Work to be completed:
Copy the material below line for line without changing anything, and leave out the pictures.

Material for this exercise:
════
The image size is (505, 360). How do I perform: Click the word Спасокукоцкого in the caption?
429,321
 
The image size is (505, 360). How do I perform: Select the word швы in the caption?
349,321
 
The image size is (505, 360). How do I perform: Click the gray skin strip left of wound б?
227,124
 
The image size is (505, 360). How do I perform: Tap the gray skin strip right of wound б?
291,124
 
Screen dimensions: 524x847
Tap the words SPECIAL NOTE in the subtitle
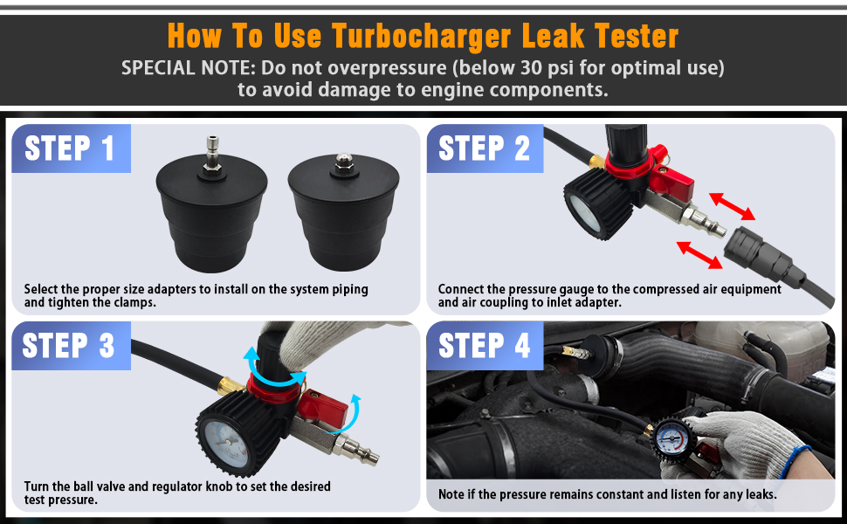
════
Answer to the task:
The image size is (505, 360). How do I perform: Click the word Спасокукоцкого in the caption?
429,321
 
The image size is (505, 360). How do I perform: Select the word швы in the caption?
349,321
 
The image size is (505, 360). How do I perform: Click the gray skin strip left of wound б?
227,124
 
The image size is (505, 360). How do I perform: Tap the gray skin strip right of wound б?
291,124
 
Screen dimensions: 524x847
Tap the words SPECIAL NOTE in the subtitle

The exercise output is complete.